Work required: Convert everything from the line containing "The height and" down to the line containing "[x=545, y=139]", both lines included, into a JSON list of strings with one string per line and no blank lines. Leave the pictures out of your answer.

Supplied entries:
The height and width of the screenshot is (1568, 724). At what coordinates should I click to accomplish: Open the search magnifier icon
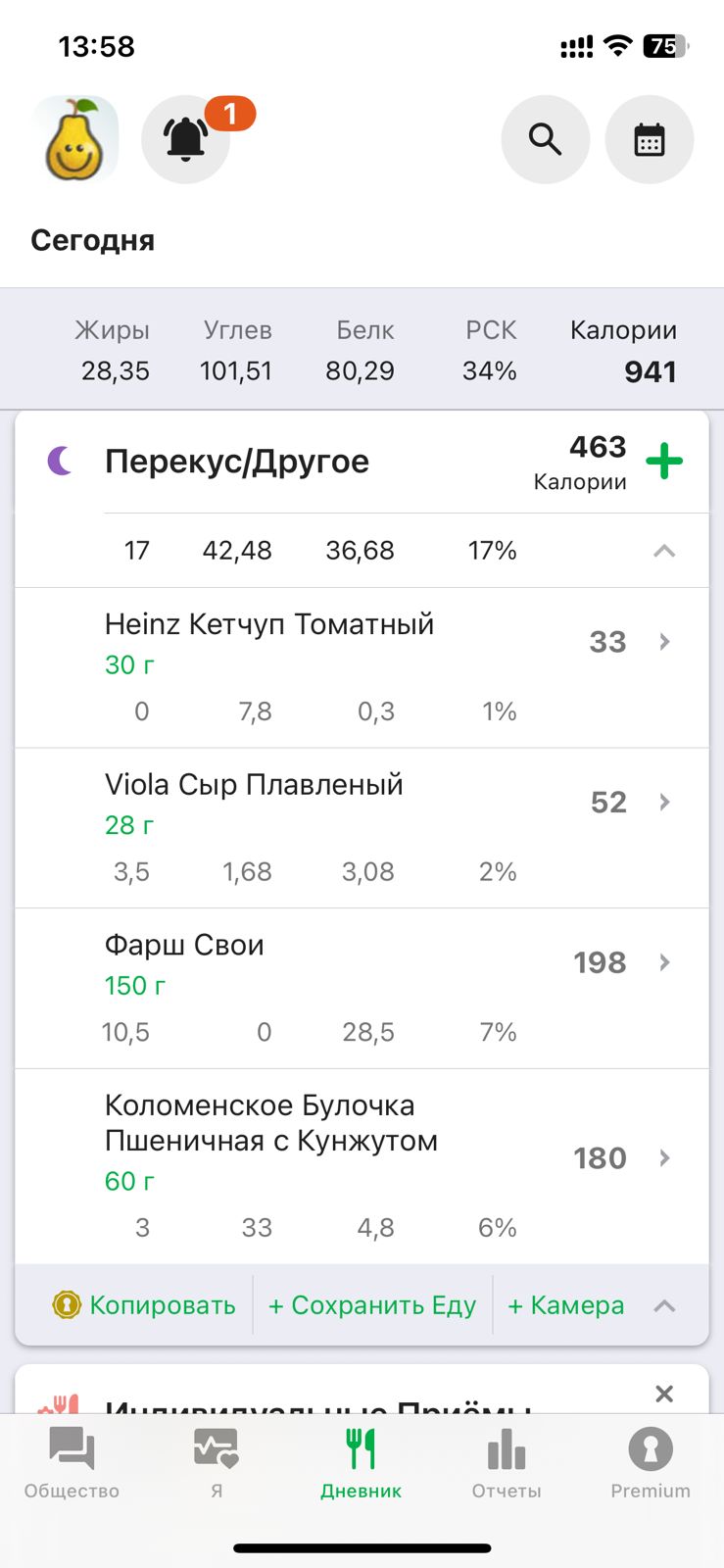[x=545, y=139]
...
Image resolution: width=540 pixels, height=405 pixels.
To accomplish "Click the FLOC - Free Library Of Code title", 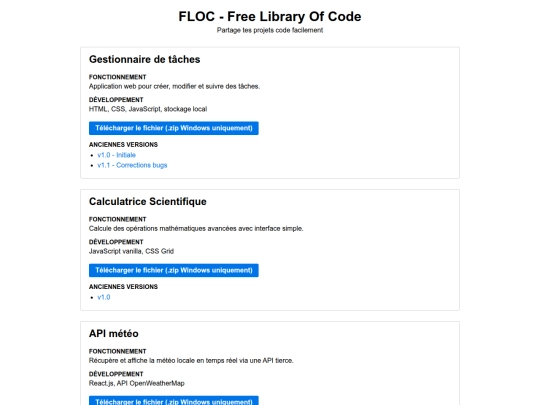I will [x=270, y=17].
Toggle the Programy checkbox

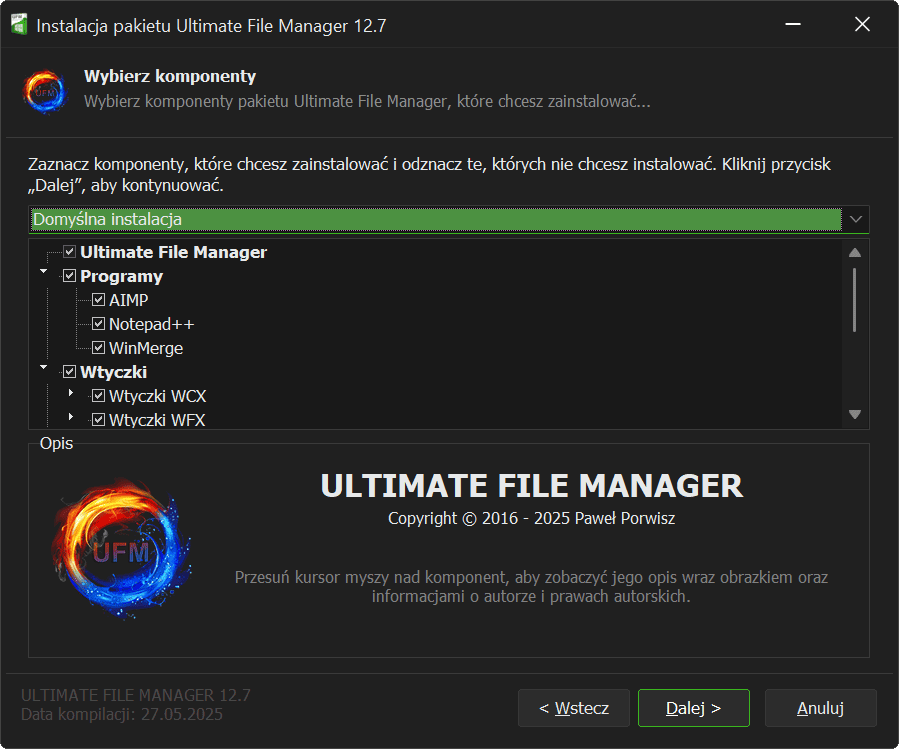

Solution for this problem:
[
  "The height and width of the screenshot is (1568, 724). At what coordinates should I click to accomplish: Open the search magnifier icon",
  "[x=545, y=139]"
]